Tenant groups are system groups which are created automatically. Generally, each tenant group grants access to all projects, at the given level of access. Tenant Groups include:

  • Tenant User - This group grants access to all projects and assets within those projects at the “User” level (i.e. read-only level).

  • Tenant Operator - This group grants access to all projects and assets within those projects at the “Operator” level (i.e. view details and run workflows).

  • Tenant Designer - This group grants access to all projects and assets within those projects at the “Designer” level (i.e. manage basic details).

  • Tenant Manager - This group grands access to all projects and assets within those projects at the “Manager” level (i.e. full access).

  • Tenant Admin - In addition to the above tenant groups which grant access to projects, the Tenant Admin group grants access to administrative features. Tenant Admin does not grant access to any projects, but does grant access to manage user access to projects (as well as other features). Settings that can be managed by Tenant Admin users include:

    • Saltbox App Hosts - App hosts are the infrastructure that support projects. These may be cloud containers or dedicated app servers on AWS EC2. From this page, admins can view host statuses, as well as restart hosts (which will temporarily pause all project engines that run on that host)

    • Tenant Details - View tenant information including users and subscriptions.

    • Users - User details can be managed from this page, including the user’s group assignments and properties.

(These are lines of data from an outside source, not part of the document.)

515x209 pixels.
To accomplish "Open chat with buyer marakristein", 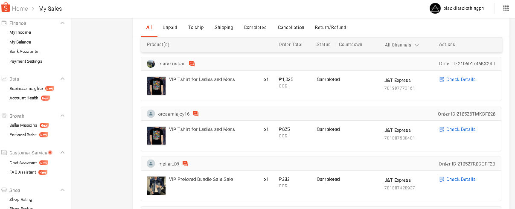I will pyautogui.click(x=192, y=64).
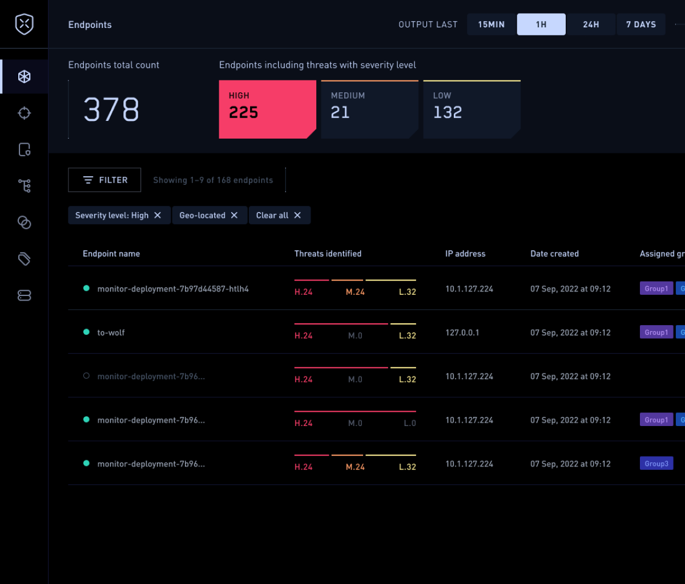Open the node tree sidebar icon
This screenshot has width=685, height=584.
click(24, 186)
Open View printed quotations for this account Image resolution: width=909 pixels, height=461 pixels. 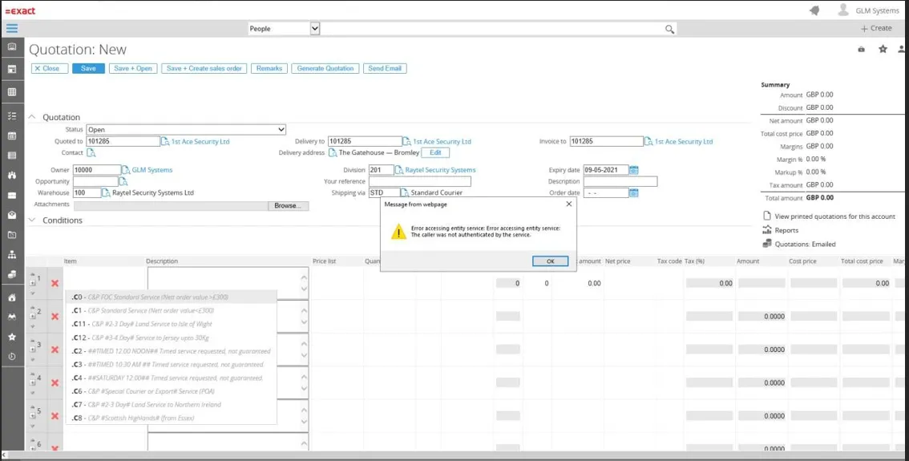tap(834, 216)
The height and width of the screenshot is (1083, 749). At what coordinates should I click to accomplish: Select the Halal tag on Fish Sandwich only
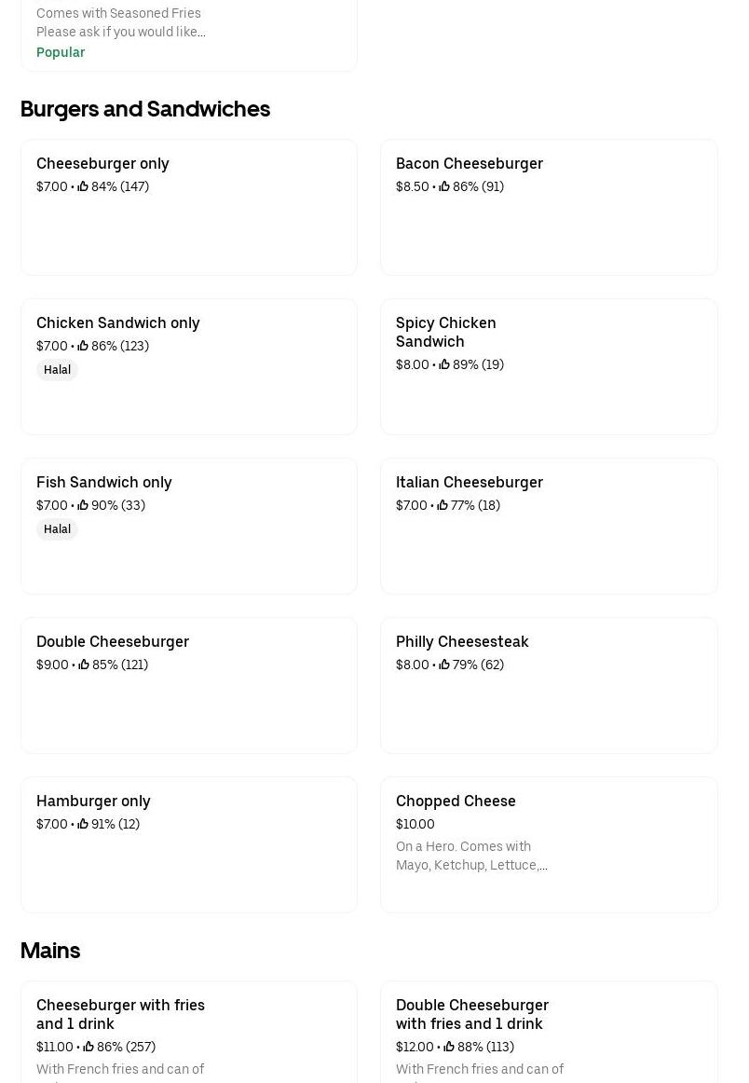(57, 529)
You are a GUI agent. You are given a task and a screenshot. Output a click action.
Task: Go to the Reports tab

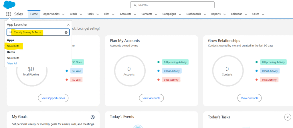point(216,14)
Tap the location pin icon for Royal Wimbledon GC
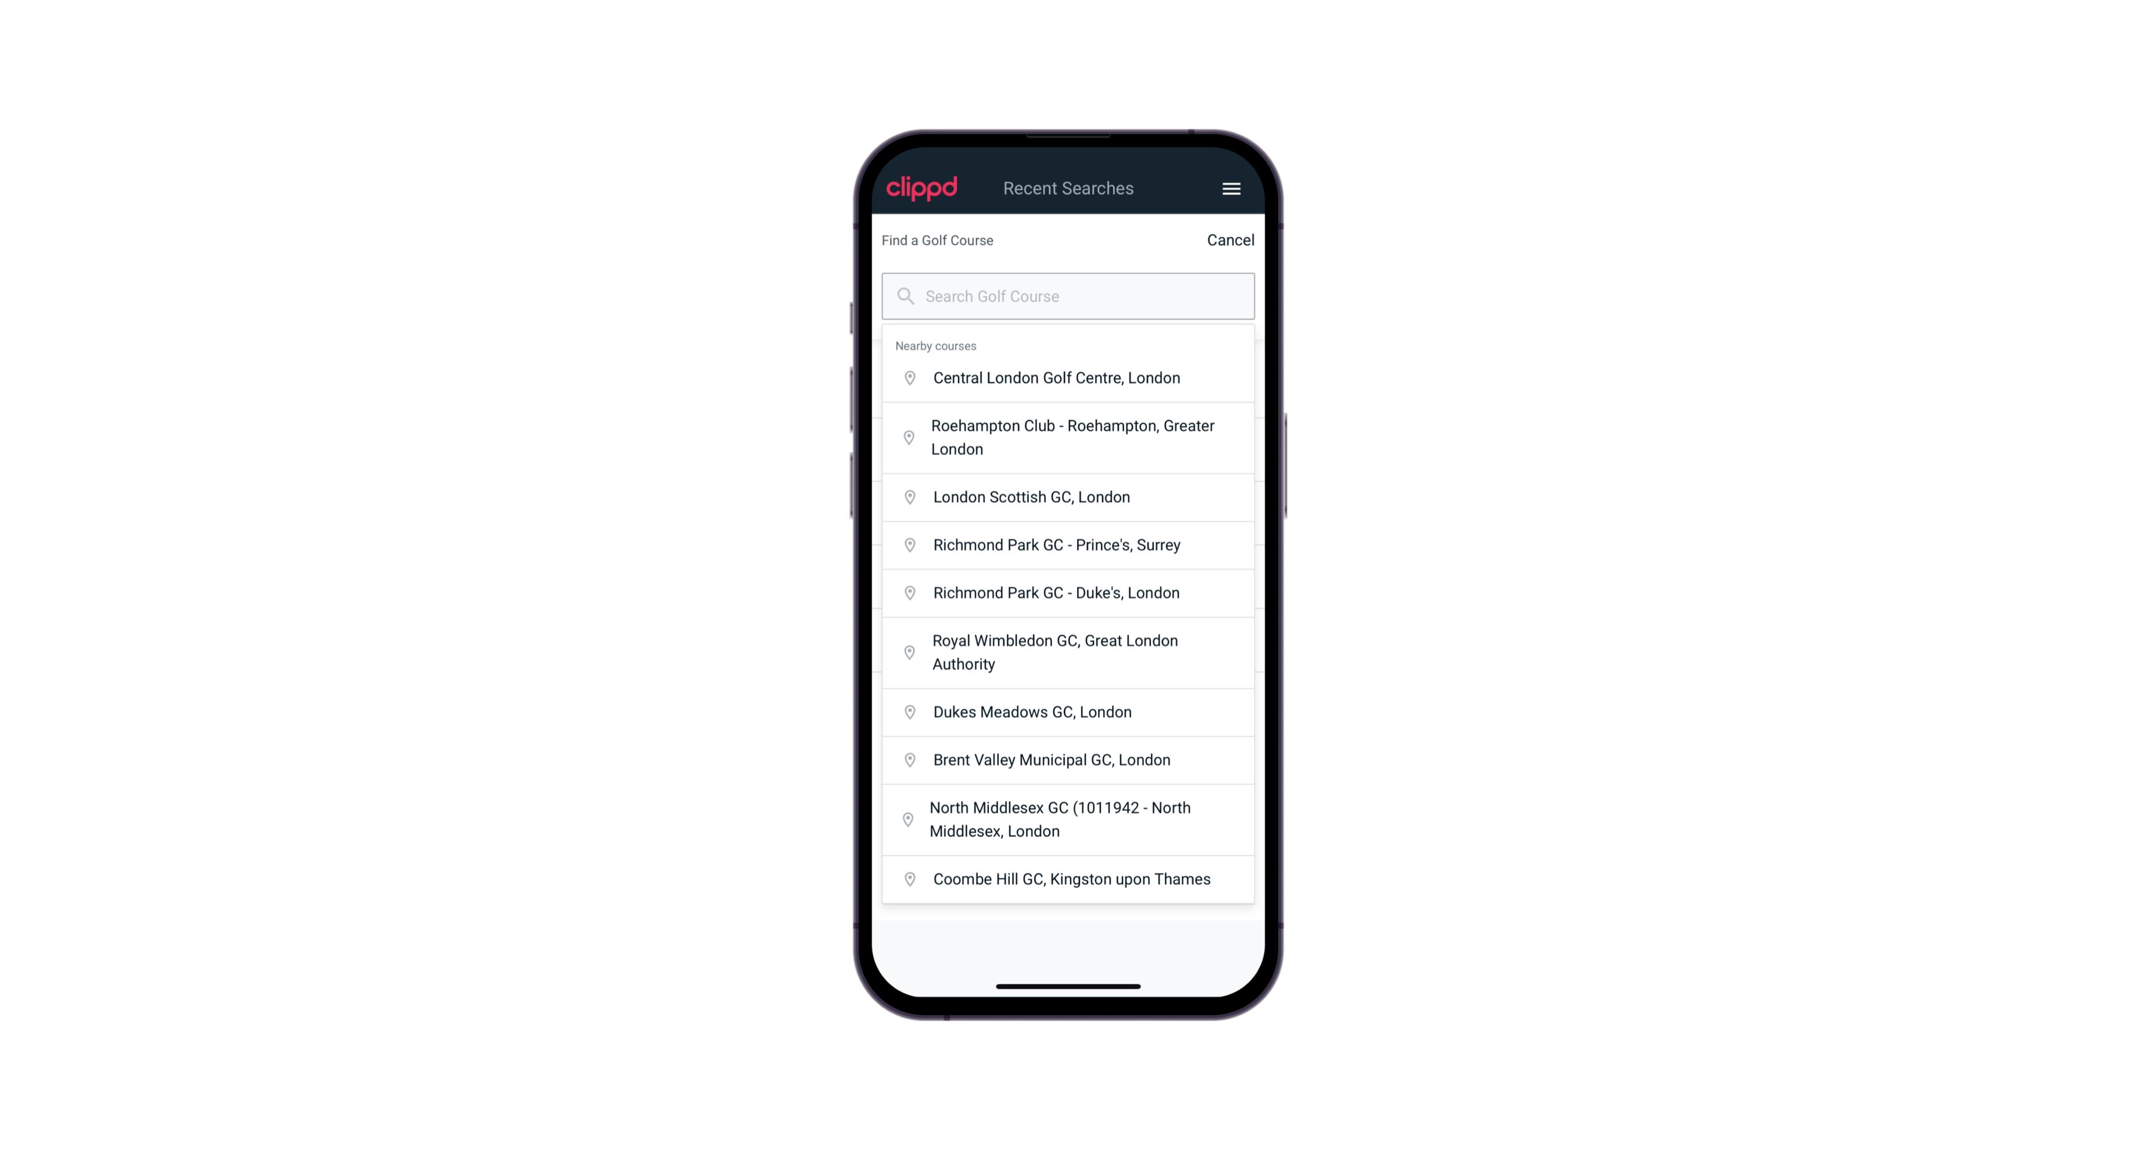The height and width of the screenshot is (1150, 2138). pyautogui.click(x=909, y=651)
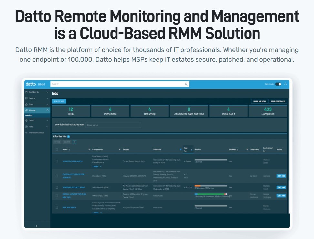Toggle Dark mode switch
The height and width of the screenshot is (239, 314).
coord(279,84)
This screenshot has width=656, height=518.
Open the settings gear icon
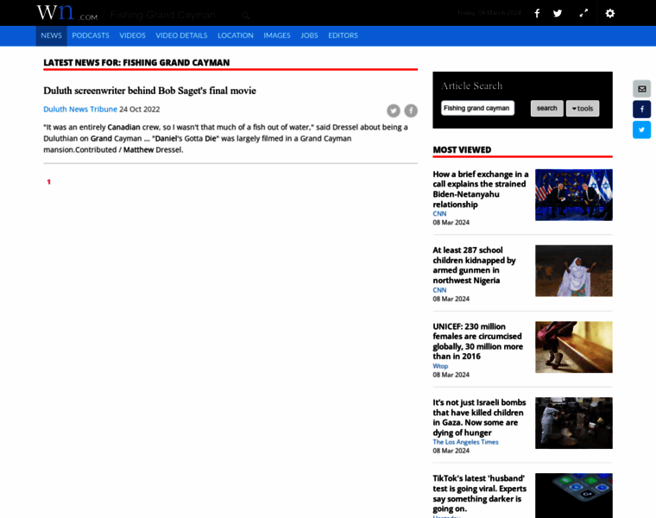pos(610,14)
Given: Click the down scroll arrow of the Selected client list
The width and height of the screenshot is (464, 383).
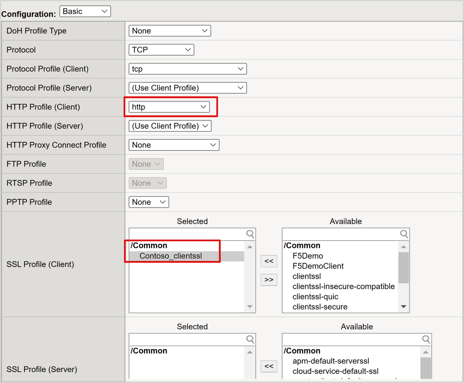Looking at the screenshot, I should [x=249, y=306].
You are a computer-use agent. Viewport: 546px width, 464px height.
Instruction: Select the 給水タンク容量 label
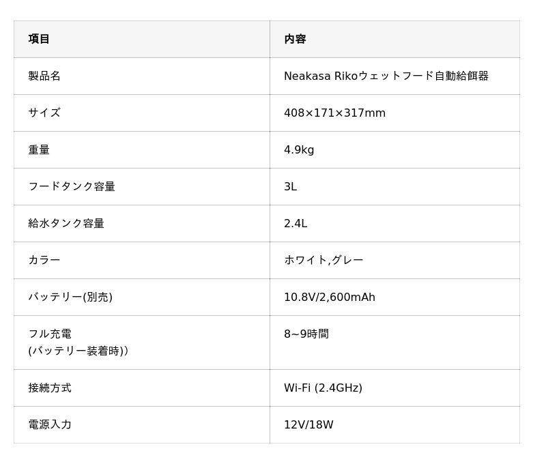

    • User Properties - Properties can be created which support advanced functionality such as reports. Once created, the Users page can be used to assign these properties to each user. For example, an employee ID may be assigned that allows configured reports to filter data automatically based on the user’s assigned ID.

    • Groups - Manage system, configured and app groups. From this page, multiple users can be assigned to a group.

    • System Information > Audit Trail - View auditable details, such as tenant-wide engine restart times and Connector changes.